Saturday, June 14, 2014

In an uncertain and frequently frightening world...

...Britain is having a rather panicky discussion about what "British values" are and how we can teach them.  This latest chapter in our identity crisis emerged after revelations about the schools in the city of Birmingham. A good number of them are now exclusively Moslem. It is logical, indeed inevitable, that they teach Islam and are Islamic in culture and message. This is not something artificially imposed: it comes with the Islamic families who populate the city and therefore the schools.

If this is the reality in some of our cities, how can we foster some sort of unifying set of values that will enable the young people who inhabit Britain to live together in peace, Islamic and non-Islamic creating some sort of common community?

So the debate is on. The Prime Minister makes noises about values and culture. There are letters in the newspapers.  But there are things that people find difficult to say. Here are some of them:

- Our British traditions and culture rest entirely and specifically on the family unit of a man and a woman united in marriage. We have no other family tradition, and this understanding of family is one that can unite people across the divisions of race, religion, and class.

- For well over a thousand years - in fact, for almost two thousand - our laws and culture have been based on the Christian religion and the Ten Commandments. Ignorance of Christianity and the Ten Commandments means ignorance of  the driving force of our history, traditions, speech, music, literature and customs, the names of our towns and cities, our annual calendar, and hundreds of every things ranging from pub signs to nursery rhymes.

- Children in schools in Britain today are not taught history.
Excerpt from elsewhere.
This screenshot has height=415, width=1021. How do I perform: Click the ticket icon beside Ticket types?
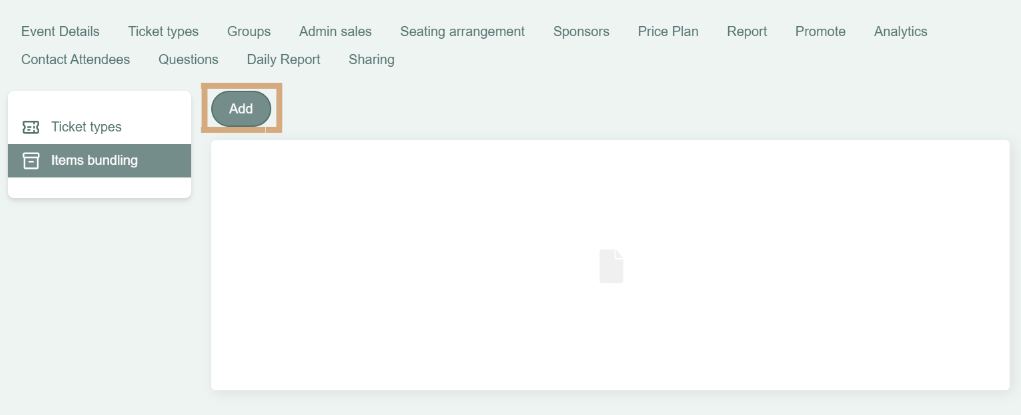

They are blocked from studying the time-line that takes the history of these islands from the Roman Empire, via the arrival of the Angles and Saxons, to the Norman conquest, the Medieval era, the Reformation, the Tudors and Stuarts and on to the Civil War, and then the 18th and 19th centuries. They do not know why people speak English in India, Africa, Australia, and North America. They do not know why there are places in London named Waterloo and Trafalgar. They are only allowed to study certain events of the 20th century, repeatedly and without any background information.

- Moslems increasingly see British society as vulgar, gross, and nasty and our young people as drunken and sexually immoral. This perception discourages  Moslems  from wanting to associate themselves with the traditions and heritage of the country where they now form a majority in parts of several cities.

- It is possible - difficult, but possible - to create some sort of community together over the next years. It  will require considerable courage and goodwill especially from Christians. Things are going to be difficult. The chief contribution from the public authorities should be to cease encouraging sexual activity among teenagers, and  to promote male-female marriage and the birth of children.

3 comments:

Ronald Crane said...

Well said Joanna.
Well said.

Mike Walsh, MM said...

I hate to think of it, but sometimes it takes a Babylonian Captivity to get peoples' attention.

Malcolm said...

You can be wrong, without all your views being totally unwarranted.
I see the current situation as a pincer movement, against the Church, by Islam on the right and liberals on the left. Western women wear shorts cut so low that they show their bare botties, Muslim women wear full burkahs. They're both saying the same thing, "what's important and special about me is my sexual characteristics". They're both trying to make men uncomfortable. If you criticise one, you're accused of supporting the other.

We must of course oppose Islam, which isn't recognised by the Church as a genuine revelation. And Britain is our country. But we mustn't be blind to the parallel attack from within.